» Problem to solve:
Go through the entries below and copy each line containing the word "dropdown".

» Stored records:
╔══

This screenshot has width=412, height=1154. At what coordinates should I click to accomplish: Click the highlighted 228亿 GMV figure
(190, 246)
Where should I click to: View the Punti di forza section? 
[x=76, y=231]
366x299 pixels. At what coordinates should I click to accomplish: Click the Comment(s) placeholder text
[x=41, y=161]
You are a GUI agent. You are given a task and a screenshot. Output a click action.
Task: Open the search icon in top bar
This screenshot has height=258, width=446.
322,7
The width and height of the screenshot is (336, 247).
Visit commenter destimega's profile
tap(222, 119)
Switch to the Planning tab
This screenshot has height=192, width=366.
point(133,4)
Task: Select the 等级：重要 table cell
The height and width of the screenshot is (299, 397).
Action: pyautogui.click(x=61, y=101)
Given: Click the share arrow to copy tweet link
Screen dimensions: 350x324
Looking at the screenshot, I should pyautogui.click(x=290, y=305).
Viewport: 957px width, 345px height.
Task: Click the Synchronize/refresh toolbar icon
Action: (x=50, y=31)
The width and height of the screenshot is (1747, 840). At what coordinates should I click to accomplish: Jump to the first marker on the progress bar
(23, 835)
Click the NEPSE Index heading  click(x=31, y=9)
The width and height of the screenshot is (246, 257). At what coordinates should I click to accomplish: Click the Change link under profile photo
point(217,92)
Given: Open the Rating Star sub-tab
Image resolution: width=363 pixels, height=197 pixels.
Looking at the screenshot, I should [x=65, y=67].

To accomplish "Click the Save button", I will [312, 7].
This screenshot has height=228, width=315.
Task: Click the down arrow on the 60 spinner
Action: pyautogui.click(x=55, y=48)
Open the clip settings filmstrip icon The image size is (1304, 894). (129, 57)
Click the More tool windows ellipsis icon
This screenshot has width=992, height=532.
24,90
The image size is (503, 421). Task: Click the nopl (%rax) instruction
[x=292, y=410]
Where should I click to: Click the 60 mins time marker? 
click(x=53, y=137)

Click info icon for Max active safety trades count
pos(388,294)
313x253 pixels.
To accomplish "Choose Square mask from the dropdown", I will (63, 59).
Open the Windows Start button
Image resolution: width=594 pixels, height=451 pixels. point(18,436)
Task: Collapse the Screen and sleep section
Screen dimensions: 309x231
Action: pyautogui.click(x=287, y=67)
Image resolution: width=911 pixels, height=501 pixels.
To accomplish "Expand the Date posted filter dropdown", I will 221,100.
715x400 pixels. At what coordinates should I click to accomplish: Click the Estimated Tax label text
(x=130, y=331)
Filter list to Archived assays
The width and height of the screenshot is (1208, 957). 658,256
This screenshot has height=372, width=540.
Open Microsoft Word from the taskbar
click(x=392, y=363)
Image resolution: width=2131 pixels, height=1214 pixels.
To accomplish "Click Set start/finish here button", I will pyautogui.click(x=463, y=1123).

╚══

» Completed exercise:
To accomplish "Choose Square mask from the dropdown", I will (63, 59).
To accomplish "Expand the Date posted filter dropdown", I will 221,100.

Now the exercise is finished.